Tujuan Latihan: Bagaimana bunyi bagian kutipan tentang bea keluar, mulai dari "Jakarta,corebusiness.co.id-Menteri Keuangan (Menkeu), Purbaya" terus sampai "mayoritas dari tembaga.", jika kata "tembaga" diganti dengan "nikel"?

Kutipan:
——————————

Jakarta,corebusiness.co.id-Menteri Keuangan (Menkeu), Purbaya Yudhi Sadewa menyampaikan penerimaan bea keluar (BK) Tahun 2024 sebesar Rp 20,9 triliun. Penerimaan BK mayoritas (76,7 persen) berasal dari komoditas nonmineral, terutama crude palm oil (CPO), sedangkan produk mineral mayoritas dari tembaga.
Pernyataan itu disampaikan Menkeu Purbaya saat Rapat Kerja Kementerian Keuangan bersama Komisi XI DPR RI membahas Kebijakan Bea Keluar Komoditas, Senin (8/12/2025).
“Kontribusi pertambangan mineral dan batubara (minerba) terhadap perkembangan Produk Domestik Bruto (PDB) trennya mengalami penurunan. Tetapi, industrialisasi hilir, terutama logam dasar, justru meningkat secara signifikan,” ungkap Purbaya.
Ia menyebutkan, PDB industri pengolahan logam dasar tumbuh dari Rp 168 triliun (0,9 persen PDB) pada 2022 menjadi Rp 226,4 triliun (1,0 persen PDB) pada 2024, dan diperkirakan mencapai Rp 243,4 triliun pada 2025.
“Hal ini menggambarkan terjadi pergeseran struktur dari dominasi kegiatan hulu minerba menjadi hilirisasi yang memberi nilai tambah lebih tinggi,” ujarnya.
Dijelaskan, sesuai Pasal 2A UU No.17 Tahun 2006 tentang Kepabeanan, BK bertujuan antara lain untuk menjaga ketersediaan supply di dalam negeri dan atau menstabilkan harga komoditas. Penerapan BK memperhatikan pengembangan komoditas dari kementeran/lembaga pembina sektor.

——————————

Data Mentah:

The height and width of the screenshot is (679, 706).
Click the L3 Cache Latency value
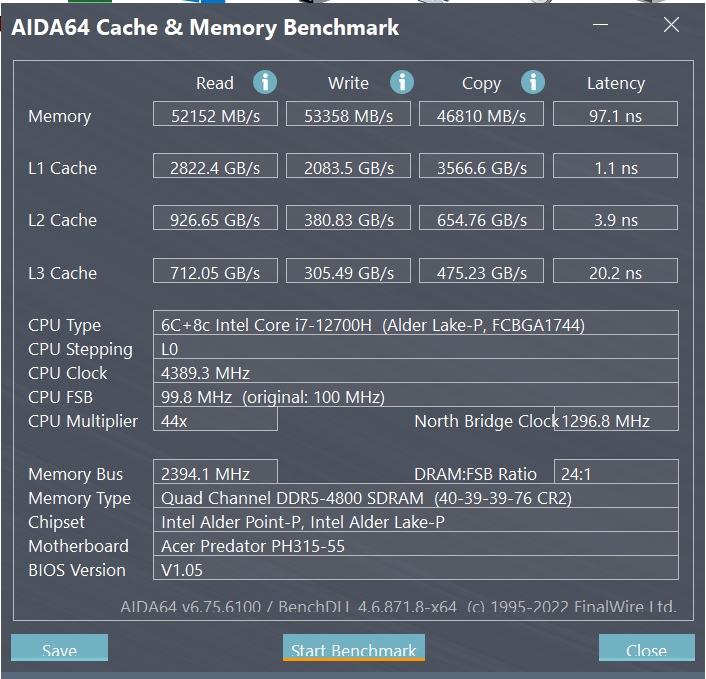coord(615,271)
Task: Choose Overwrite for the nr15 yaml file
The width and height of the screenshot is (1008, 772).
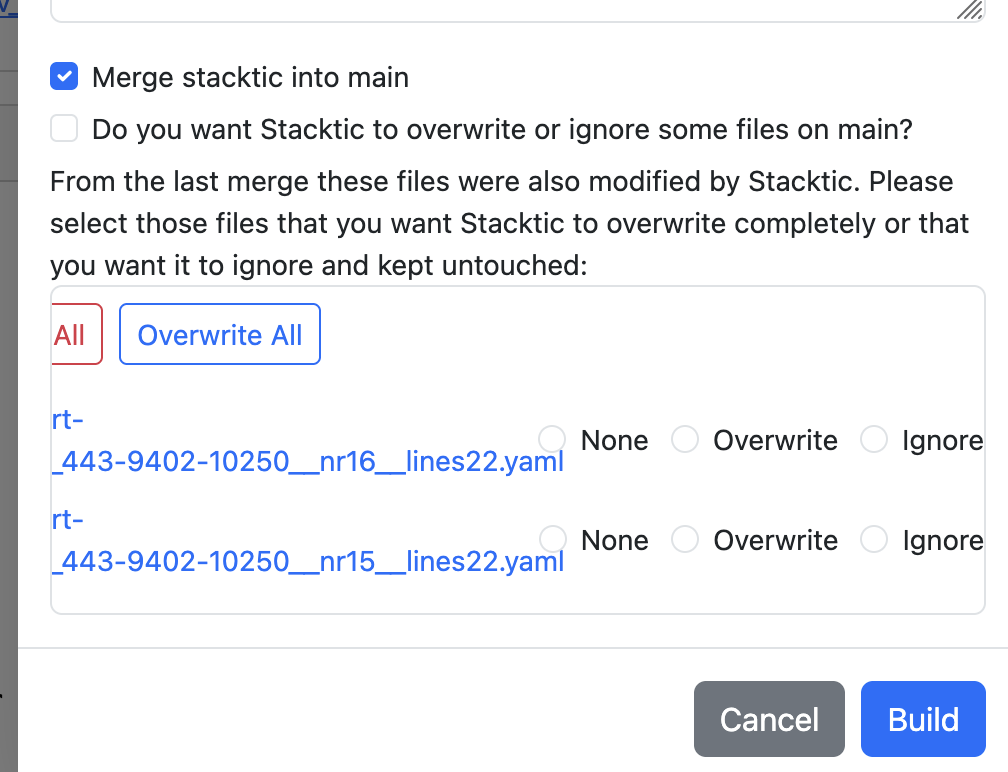Action: 684,539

——————————

Jawaban Tugas:
Jakarta,corebusiness.co.id-Menteri Keuangan (Menkeu), Purbaya Yudhi Sadewa menyampaikan penerimaan bea keluar (BK) Tahun 2024 sebesar Rp 20,9 triliun. Penerimaan BK mayoritas (76,7 persen) berasal dari komoditas nonmineral, terutama crude palm oil (CPO), sedangkan produk mineral mayoritas dari nikel.